(285a) Using Additive Manufacturing to Advance the Design of Water Treatment Devices

The use of non-traditional sources of water (e.g., seawater and wastewater) is essential to supporting human life on earth. While seawater desalination will remain an indispensable technology, its large energy demand necessitates the development of complementary wastewater reclamation and reuse strategies. Fit-for-purpose water, one envisioned opportunity, utilizes distributed treatment systems to provide water for localized reuse at the potable or non-potable quality demanded by its intended application. In this manner, the separation is tailored based on the chemical composition of the source water with the end-use requirements in mind.

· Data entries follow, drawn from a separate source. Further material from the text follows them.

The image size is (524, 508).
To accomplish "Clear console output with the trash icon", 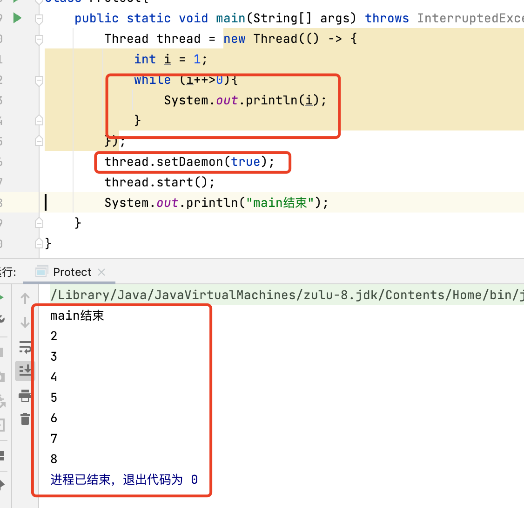I will coord(25,419).
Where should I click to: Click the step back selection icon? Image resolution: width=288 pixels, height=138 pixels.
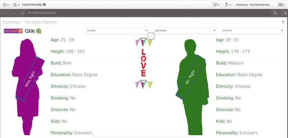(4, 13)
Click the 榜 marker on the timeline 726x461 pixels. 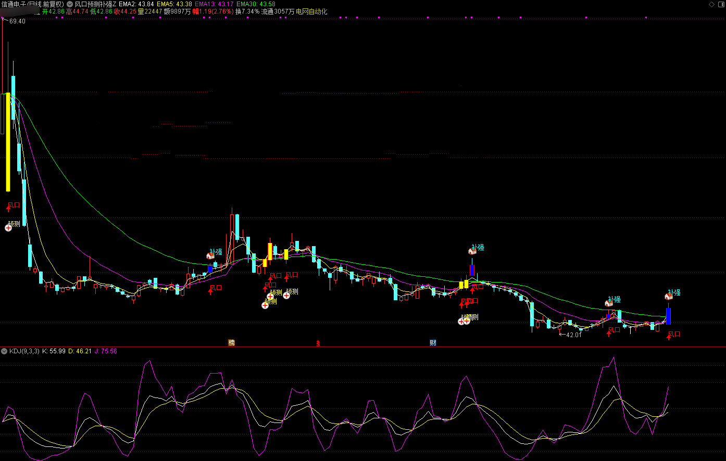click(231, 342)
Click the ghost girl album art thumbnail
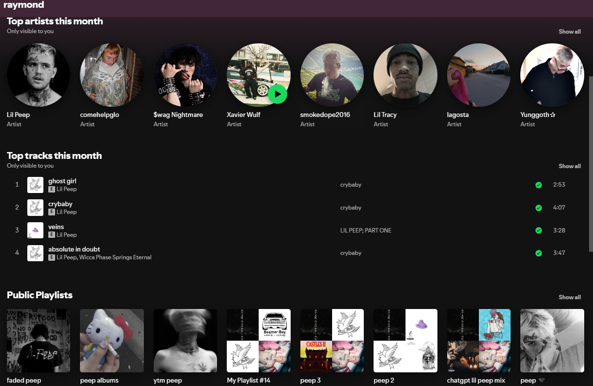Image resolution: width=593 pixels, height=386 pixels. point(35,185)
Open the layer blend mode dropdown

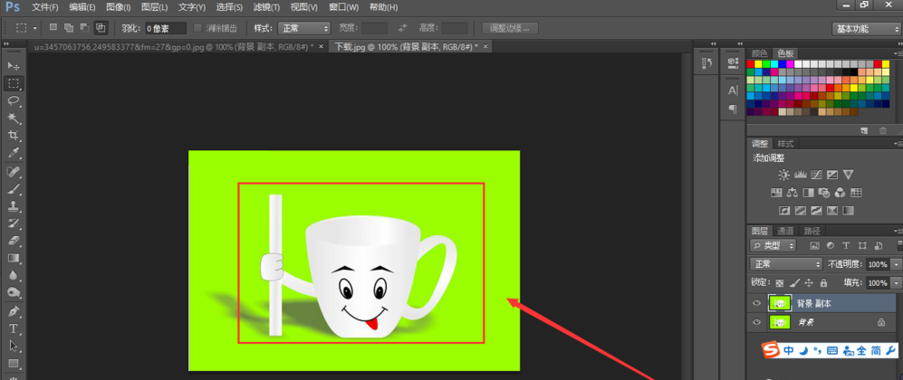(x=786, y=264)
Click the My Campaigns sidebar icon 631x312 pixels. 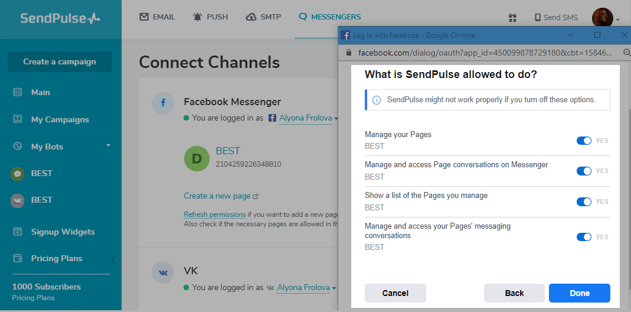(x=18, y=119)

Separation devices fabricated from block polymers provide a versatile platform that can help address the technical hurdles associated with this emerging paradigm. In particular, the performance of the block polymer membranes can be controlled through thoughtful design of the macromolecular precursors to effect selective separations through affinity-based adsorption, electrostatic interactions, and catalytic conversion of target solutes. In this talk, we will discuss how additive manufacturing can be used 1) to transform block polymer materials into high-affinity, high-capacity sorbents with hierarchical structures and 2) to access emergent transport mechanisms through charge-patterning of block polymer membranes. Through these examples, we will demonstrate that additive manufacturing provides several opportunities for re-envisioning the design and fabrication of multifunctional separation devices that are molecularly engineered for the purification and conservation of water resources.